The End of Mandatory Retirement in British Columbia

Intergenerational Equity Politics:[1]
A presentation by me.

  Keep in mind that Mandatory Retirement was abolished from Canada some years ago.

      According to Michael Ignatieff,  “ Rights represent our attempt to give meaning to values we most care about---dignity, equality, and respect.[2]   While Canada’s Charter of Rights and Freedom originally focused on the importance of group equality, in respect to limited resources, current political climate favors protection of personal choices and “… the personal is rapidly becoming political as a major shift in the workforce looms.”[3]
         The conflict over the control of limited resources has a long history.  In the distant past, it appears that the elderly were particularly vulnerable in cultures that placed high values on youth and strength.  In a modern example of a similar relationship, the Supreme Court of Canada once supported the argument that mandatory retirement was essential in Universities so that they could have access to new thinking generated by a younger generation faculty. Another example is that individuals over the age of 65, in British Columbia at least, had little or no protection under the civil rights legislation.
         The tension between generations is framed as a “generational equity debate.” This debate was focused on questions about whether or not seniors were consuming valuable government resources at the expense of future generations.  Ellen Gee referred this as “Apocalyptic Demography “[4] In the context of work this could describe seniors as holding on to valuable positions at the expense of their juniors.

      Tension between generations is a natural process. The young are more often ready to change, and encourage older workers to rethink their positions, while seniors raise important questions using the wisdom of their experience.  If there is a healthy tension and open discussion both can be changed by the process.
         Intergenerational relations became increasingly tense as the younger looked into the future of their earning capacity and the use of society’s resources.  They wanted to get as far as they could and have security for themselves in old age.  Many of them believed that they would not reach their parents standard of living.  At the same time it could not be automatically assumed that older workers had adequate cushions, if and when the retired and people over 65 had few rights.  Both “sides” were fuelled by the fear that they would be short charged.
         The value involved in this debate expressed as. “What does one generation owe the next?” It is one of intergeneration reciprocity. At its core, the generational equity debate appears to be about winners and losers.  It assumes the relationships can never be balanced; that the debate is really battle.
         Women have a special interest in this debate.  In 1950 women constituted only 20% of the workforce in Canada.  By 2005 they reached 46%  (I couldn’t find any 2014 data).  They also have less traditional career paths than men.  On the average, they start later, drop out for family care reasons most frequently and, because they live longer, over the length of their retirement they get smaller pension benefits.
       On the other side, ending the obligation to retire at 65 was thought to lead to stronger valuation and forced departure at an earlier age.  This could be unsettling to younger workers.
          Recent Immigrants may face similar problems.  Many arrive in Canada as middle aged or older adults.
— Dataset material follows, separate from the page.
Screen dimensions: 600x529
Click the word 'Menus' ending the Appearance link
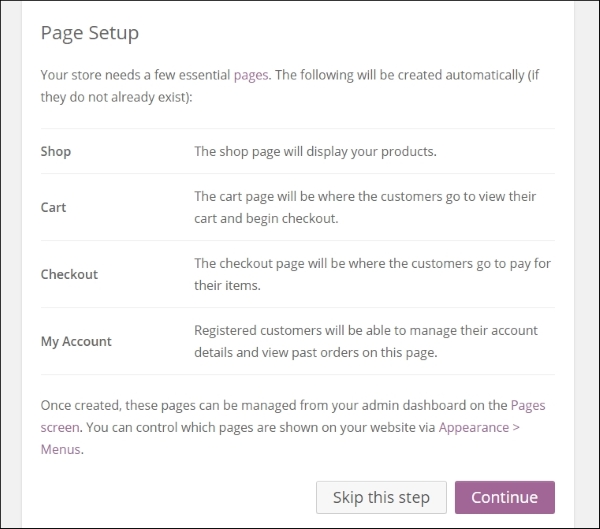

The time it would take to reach Mandatory Retirement might not allow to time to build a pension fund, especially since many of them faced lower wages than their Canadian counterparts.
         Betty Freman has reported that mandatory retirement was initiated in the U.S. during the Great Depression of the 1930’s, because the elimination of older workers created positions for younger employees, this suggests that from the beginning mandatory retirement was about corporate succession planning.

         Retirement in Canada emerged gradually as an effect of industrialization.  According to Snell[5], retirement increased greatly with the introduction with the Old Age Security Act of 1951 and as firms became bigger and less able to meet the needs of older workers.  Also, senior workers had moved to the top of the ladder and management required a cut of point to expenses.  The arbitrary point of 65 was determined to be that point.
         As mandatory retirement slipped in Northcot reported it and Millken indicated that “…many British Columbia employers have a policy of mandatory retirement linked to their pension plans.  In addition, Section 13 of British Columbia’s Human Rights Code states that age is a characteristic that cannot be used to refuse the continuation of employment.   In Section 3 of the code however, this age discrimination stipulations referred to pension or employee insurance plans.  Further, the Charter allows “discrimination” under certain circumstances:” While things are not perfect they are better than they were.
         The primary purpose of this essay was to explore the some of the major generalization equity issues involved in post secondary teaching; the problem of an “aging academic work force” 
         When I retired from the Psychology Dept at Kwantlen Polytechnic University I had reached the age of 72; after mandatory retirement had been eliminated.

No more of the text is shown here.